▶ [What you will do]:
1) Reproduce the passage of the Monroe Elementary article below from "On a day when" up to and including "a second-grade teacher.".
2) Pick up the article on Monroe Elementary below and continue it from its last sentence.

▶ [Selected excerpt]:
School Spotlight: Monroe Elementary
Every day, about 660 students in grades K-5 make their way to Monroe Elementary, a STEM school in Brooklyn Park.

"We have a nice diversity of cultures represented, and we're very proud of the fact that kids feel welcome here and staff enjoy working here," said Nathan Elliott, a literacy specialist at Monroe.

Those staff members teach kids to push themselves through struggles, because overcoming obstacles is part of the learning process.

"We have been working hard at 'growth mindset,' so we've been teaching kids that you need to push beyond what your normal is," said Lisa Silmser, a fifth-grade teacher. "You need to try to do something better than you did yesterday."

In order to do that, Monroe offers students a variety of hands-on learning activities.

"Yeah so in order for kids to learn best, they need to do the things that they're hearing about and seeing," Elliott said.

On a day when a CCX News reporter was in the building, the students participated in 'STEM electives,' where they could work on projects such as making snowmen out of foam balls, or concocting a Dr. Seuss-style goop, called an "oobleck," with corn starch and dish soap.

"They're experimenting with the ingredients and seeing what's the perfect combination to make their oobleck work and not be too sticky," said Megan Crowley, a second-grade teacher.

The hope is that these experiences help the students develop an interest in STEM fields. And even if they don't, they're still learning the fundamentals of perseverance.

"Work at something, even if it's challenging," Silmser said.

To help prove that point, the students were given the task of trying to set a Guinness World Record with fidget spinners.

▶ [Record excerpts]:
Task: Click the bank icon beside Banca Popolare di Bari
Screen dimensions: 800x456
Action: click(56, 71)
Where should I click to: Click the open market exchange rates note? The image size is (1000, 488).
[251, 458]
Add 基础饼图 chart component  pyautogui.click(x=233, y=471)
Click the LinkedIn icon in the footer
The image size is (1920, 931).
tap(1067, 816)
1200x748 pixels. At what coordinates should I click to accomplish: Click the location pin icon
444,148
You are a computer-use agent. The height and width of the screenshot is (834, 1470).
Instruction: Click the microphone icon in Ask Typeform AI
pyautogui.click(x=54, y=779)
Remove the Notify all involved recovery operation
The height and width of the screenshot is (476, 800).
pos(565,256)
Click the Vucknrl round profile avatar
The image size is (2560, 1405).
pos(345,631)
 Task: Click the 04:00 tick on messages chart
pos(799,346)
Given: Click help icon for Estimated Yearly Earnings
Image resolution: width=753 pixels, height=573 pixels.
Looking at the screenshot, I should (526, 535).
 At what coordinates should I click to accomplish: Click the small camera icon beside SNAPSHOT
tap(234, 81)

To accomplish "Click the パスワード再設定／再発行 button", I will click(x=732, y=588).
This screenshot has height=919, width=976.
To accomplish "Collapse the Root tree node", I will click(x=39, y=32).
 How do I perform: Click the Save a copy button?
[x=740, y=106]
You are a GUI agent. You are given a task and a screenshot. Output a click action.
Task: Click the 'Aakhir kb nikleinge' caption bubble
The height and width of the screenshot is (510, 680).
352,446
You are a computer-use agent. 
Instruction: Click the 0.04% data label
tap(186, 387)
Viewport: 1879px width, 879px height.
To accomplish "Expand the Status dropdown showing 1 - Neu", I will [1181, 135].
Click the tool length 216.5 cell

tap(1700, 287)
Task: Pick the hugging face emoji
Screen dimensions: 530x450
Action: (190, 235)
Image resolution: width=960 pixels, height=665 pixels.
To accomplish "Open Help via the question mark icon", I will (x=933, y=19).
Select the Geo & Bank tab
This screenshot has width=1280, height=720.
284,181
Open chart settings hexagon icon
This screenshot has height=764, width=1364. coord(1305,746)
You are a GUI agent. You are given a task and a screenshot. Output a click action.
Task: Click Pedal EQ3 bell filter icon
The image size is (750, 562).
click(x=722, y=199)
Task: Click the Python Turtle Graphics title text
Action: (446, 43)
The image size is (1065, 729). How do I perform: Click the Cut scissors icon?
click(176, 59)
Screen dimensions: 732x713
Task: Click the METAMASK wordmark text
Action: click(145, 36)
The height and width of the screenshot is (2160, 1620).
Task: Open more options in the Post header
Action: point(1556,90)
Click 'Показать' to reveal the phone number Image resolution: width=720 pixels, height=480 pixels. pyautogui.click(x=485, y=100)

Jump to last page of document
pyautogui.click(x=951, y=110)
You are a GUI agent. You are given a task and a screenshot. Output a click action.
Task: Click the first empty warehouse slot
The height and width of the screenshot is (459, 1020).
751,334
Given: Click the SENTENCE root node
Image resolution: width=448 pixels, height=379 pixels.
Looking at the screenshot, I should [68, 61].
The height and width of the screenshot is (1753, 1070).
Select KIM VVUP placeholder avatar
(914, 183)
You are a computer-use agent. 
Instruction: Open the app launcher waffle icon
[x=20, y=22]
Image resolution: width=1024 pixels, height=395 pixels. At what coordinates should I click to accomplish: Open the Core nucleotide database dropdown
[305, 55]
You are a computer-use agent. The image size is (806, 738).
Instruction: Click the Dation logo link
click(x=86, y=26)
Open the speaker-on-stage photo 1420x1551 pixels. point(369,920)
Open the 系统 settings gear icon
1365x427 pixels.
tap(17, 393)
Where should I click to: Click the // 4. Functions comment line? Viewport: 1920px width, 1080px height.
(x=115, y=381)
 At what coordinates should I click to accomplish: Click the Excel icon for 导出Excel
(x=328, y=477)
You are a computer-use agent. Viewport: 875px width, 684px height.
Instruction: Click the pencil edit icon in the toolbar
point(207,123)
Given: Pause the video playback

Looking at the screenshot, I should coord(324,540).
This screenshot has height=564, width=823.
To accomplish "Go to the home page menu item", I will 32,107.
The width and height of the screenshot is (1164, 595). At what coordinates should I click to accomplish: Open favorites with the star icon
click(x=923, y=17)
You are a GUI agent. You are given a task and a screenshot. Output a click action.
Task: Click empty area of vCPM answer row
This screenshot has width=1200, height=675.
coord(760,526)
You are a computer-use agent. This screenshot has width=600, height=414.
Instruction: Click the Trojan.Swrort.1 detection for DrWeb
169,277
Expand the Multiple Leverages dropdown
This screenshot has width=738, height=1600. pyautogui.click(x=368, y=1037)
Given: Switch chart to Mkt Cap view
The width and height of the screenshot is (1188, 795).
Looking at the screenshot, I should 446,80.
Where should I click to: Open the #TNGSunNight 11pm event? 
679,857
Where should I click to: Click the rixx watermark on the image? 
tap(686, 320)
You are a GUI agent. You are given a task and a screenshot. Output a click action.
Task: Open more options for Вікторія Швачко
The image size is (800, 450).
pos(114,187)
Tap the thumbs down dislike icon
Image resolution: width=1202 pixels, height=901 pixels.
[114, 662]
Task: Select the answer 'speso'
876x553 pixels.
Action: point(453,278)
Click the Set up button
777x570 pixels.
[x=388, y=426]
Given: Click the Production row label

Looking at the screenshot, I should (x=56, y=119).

▶ [Response list]:
1)
On a day when a CCX News reporter was in the building, the students participated in 'STEM electives,' where they could work on projects such as making snowmen out of foam balls, or concocting a Dr. Seuss-style goop, called an "oobleck," with corn starch and dish soap.

"They're experimenting with the ingredients and seeing what's the perfect combination to make their oobleck work and not be too sticky," said Megan Crowley, a second-grade teacher.

2)
"We are simultaneously spinning fidget spinners for one minute, trying to get 650 kids to do it at the same time," Silmser said.

On Dec. 21, the day of the big event, the students received some inspiring words from one of their classmates who was hospitalized after having spinal surgery.

"He had his fidget spinner and he was practicing in his hospital bed," Silmser said, describing the video. "And he wanted to send his team, his school, a message of encouragement. And he said, 'come on, you can be amazing.' It was pretty inspiring."

With those encouraging words in mind, the entire student body packed into Monroe's gymnasium in an attempt to set that world record. Volunteers were armed with iPads to record the students. And when Silmser gave the signal, the students had their chance to make history.

They won't know the results of their record-breaking attempt for several weeks, but they did get an all-important lesson in perseverance.

"We'd love to have a symbol from Guinness that says we are officially amazing," Silmser said. "But we're probably amazing anyway."